===== Data extracts

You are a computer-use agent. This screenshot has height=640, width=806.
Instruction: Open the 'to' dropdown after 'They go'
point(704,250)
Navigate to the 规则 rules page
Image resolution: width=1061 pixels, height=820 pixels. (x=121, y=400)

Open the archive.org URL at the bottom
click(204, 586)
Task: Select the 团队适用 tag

==========
===== Data extracts

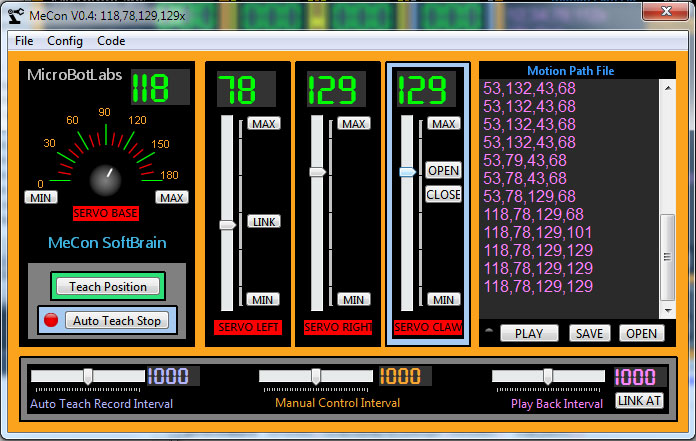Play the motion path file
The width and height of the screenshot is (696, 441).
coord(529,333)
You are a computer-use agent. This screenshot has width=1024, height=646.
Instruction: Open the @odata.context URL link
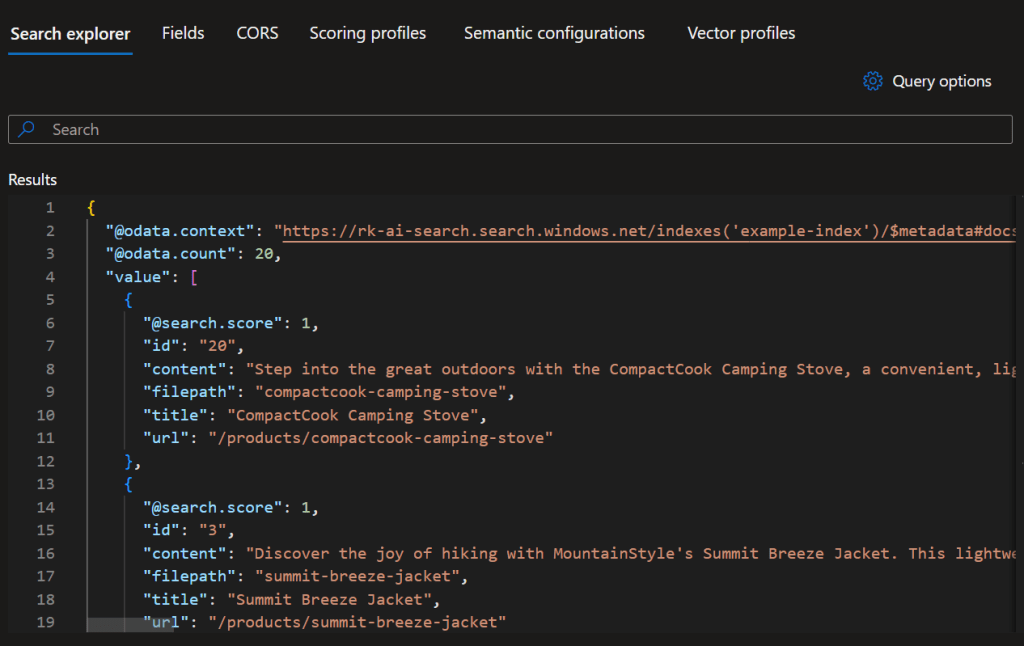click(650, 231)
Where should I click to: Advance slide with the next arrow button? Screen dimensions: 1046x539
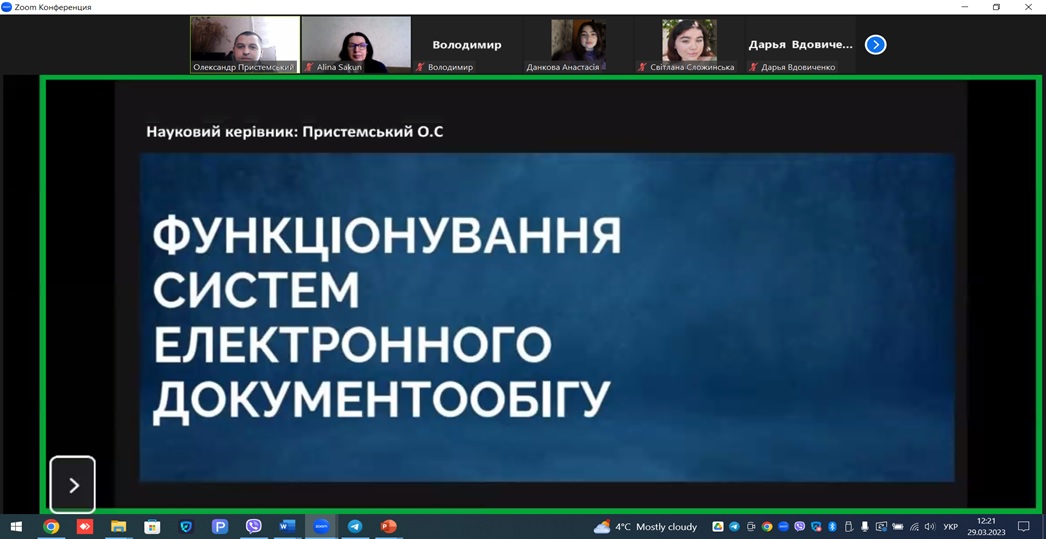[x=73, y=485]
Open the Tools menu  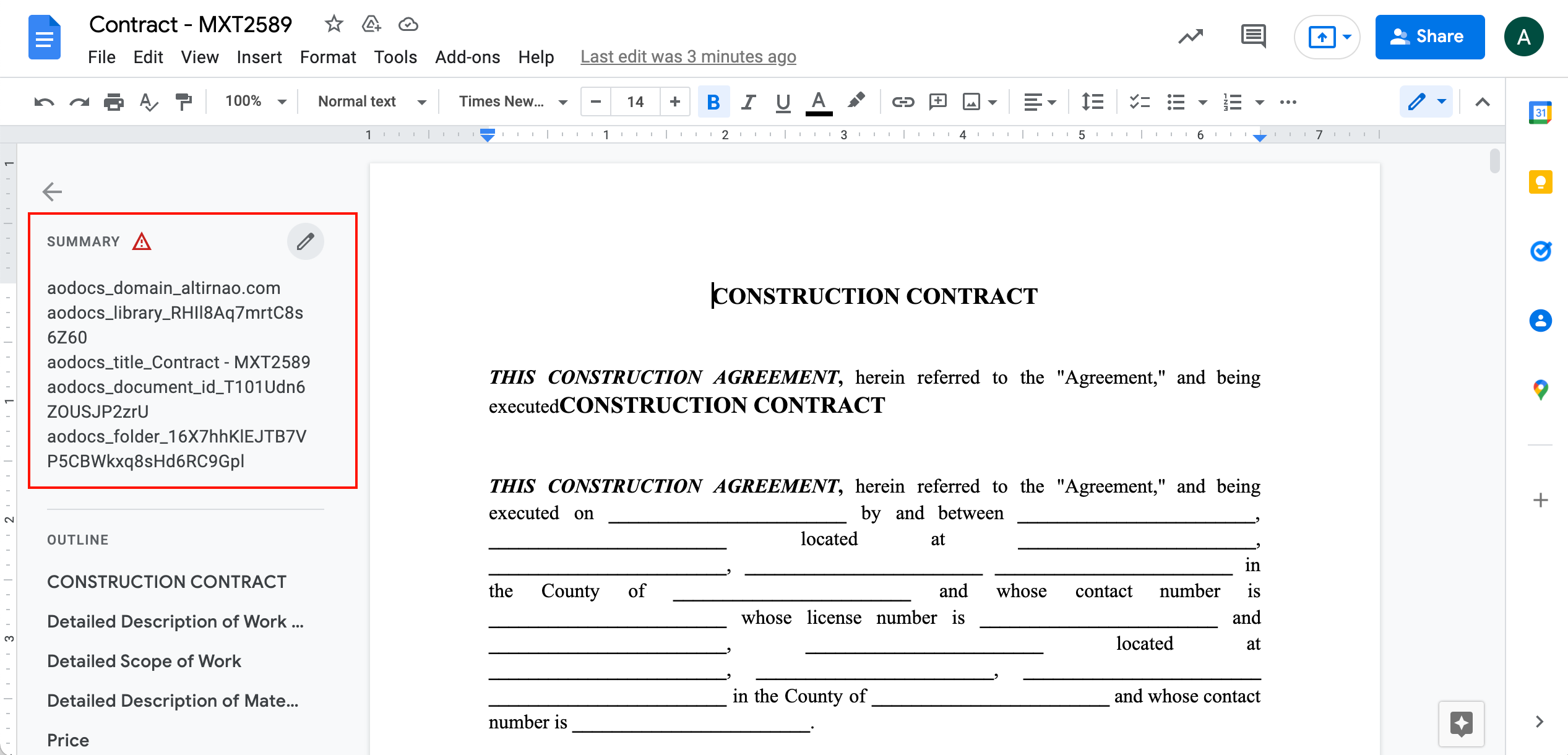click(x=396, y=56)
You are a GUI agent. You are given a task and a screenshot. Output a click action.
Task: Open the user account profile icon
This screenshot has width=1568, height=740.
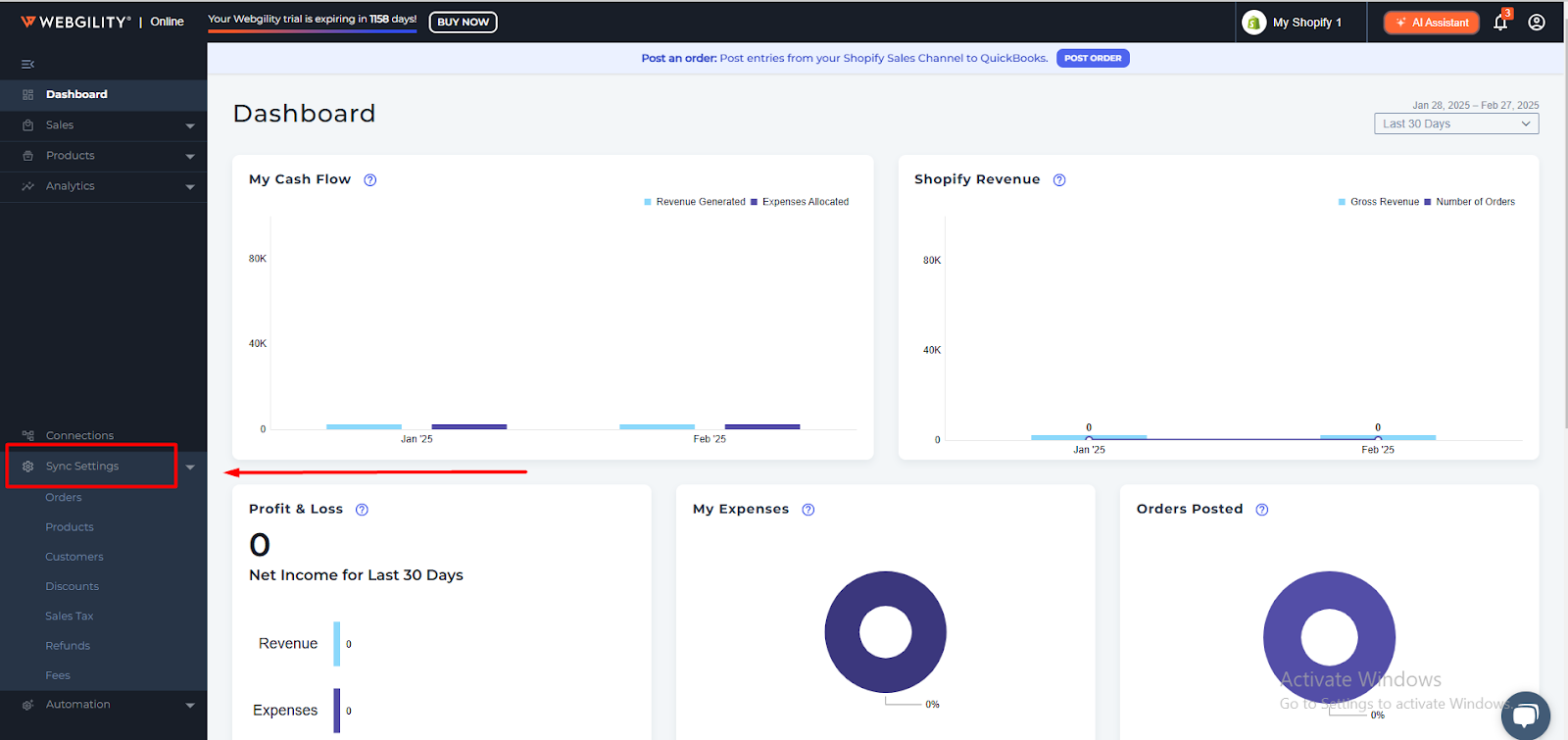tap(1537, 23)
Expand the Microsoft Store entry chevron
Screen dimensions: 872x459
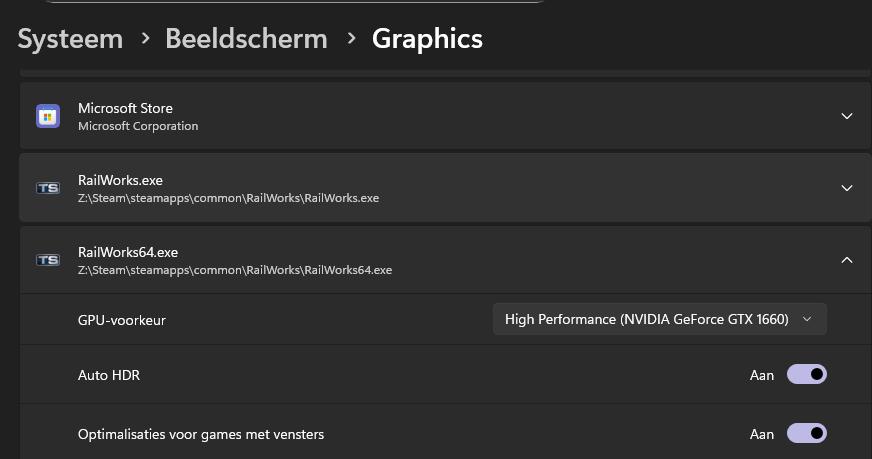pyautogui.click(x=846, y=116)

==========
===== Data extracts

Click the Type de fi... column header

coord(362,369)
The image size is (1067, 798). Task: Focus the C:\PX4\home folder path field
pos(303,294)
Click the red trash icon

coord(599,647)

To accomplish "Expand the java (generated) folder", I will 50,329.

==========

**What this task involves**
Look back at the data above. Transcribe exactly the lines starting at the line that contains "Open the archive.org URL at the bottom" and ending at the line that contains "Task: Select the 团队适用 tag".

**Answer**
Open the archive.org URL at the bottom
click(204, 586)
Task: Select the 团队适用 tag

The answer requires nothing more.